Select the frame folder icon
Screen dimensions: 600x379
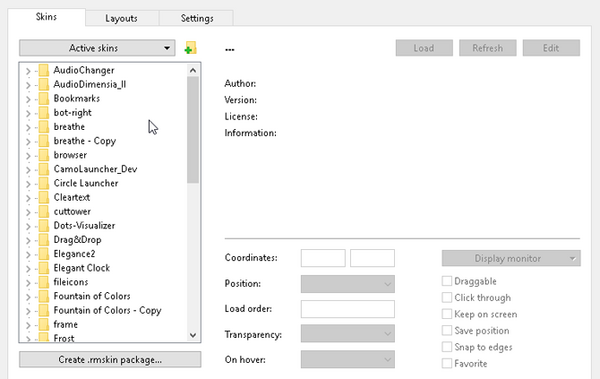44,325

...

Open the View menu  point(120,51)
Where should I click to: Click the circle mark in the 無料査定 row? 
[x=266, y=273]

PROBLEM DESCRIPTION: Echo the listing lines between the one containing "Open the View" and the one containing "[x=266, y=273]", both ends included, exactly as they appear.

THE ANSWER:
Open the View menu  point(120,51)
Where should I click to: Click the circle mark in the 無料査定 row? 
[x=266, y=273]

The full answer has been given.